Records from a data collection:
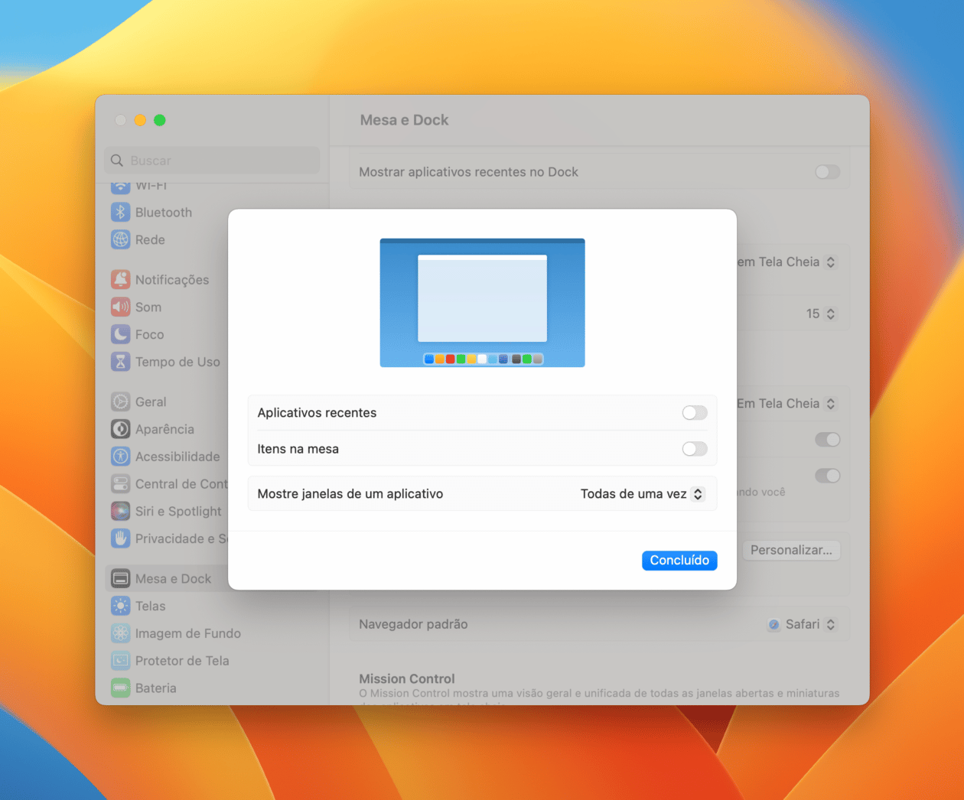Select the Protetor de Tela icon
This screenshot has height=800, width=964.
(121, 660)
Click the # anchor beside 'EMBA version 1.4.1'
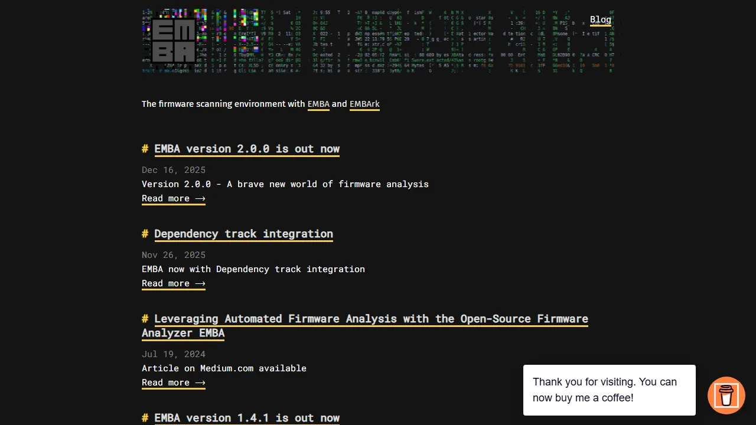Viewport: 756px width, 425px height. tap(145, 418)
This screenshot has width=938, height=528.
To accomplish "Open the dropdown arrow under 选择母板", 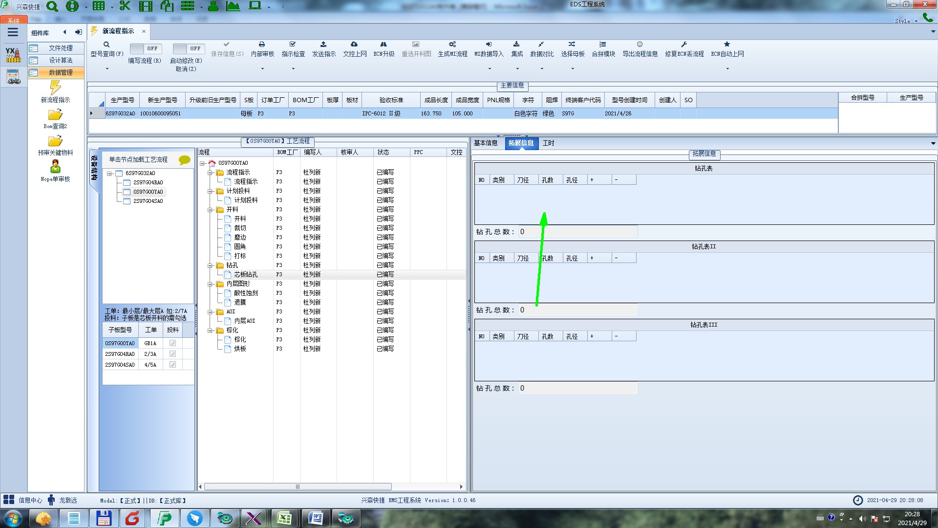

Task instructions |
Format all of the material above as a numbered list, omitting any blank lines. Leave the pictures out of the answer.

Solution for this exercise |
1. Select the Protetor de Tela icon
2. This screenshot has height=800, width=964.
3. (121, 660)
4. Click the # anchor beside 'EMBA version 1.4.1'
5. Viewport: 756px width, 425px height. tap(145, 418)
6. This screenshot has width=938, height=528.
7. To accomplish "Open the dropdown arrow under 选择母板", 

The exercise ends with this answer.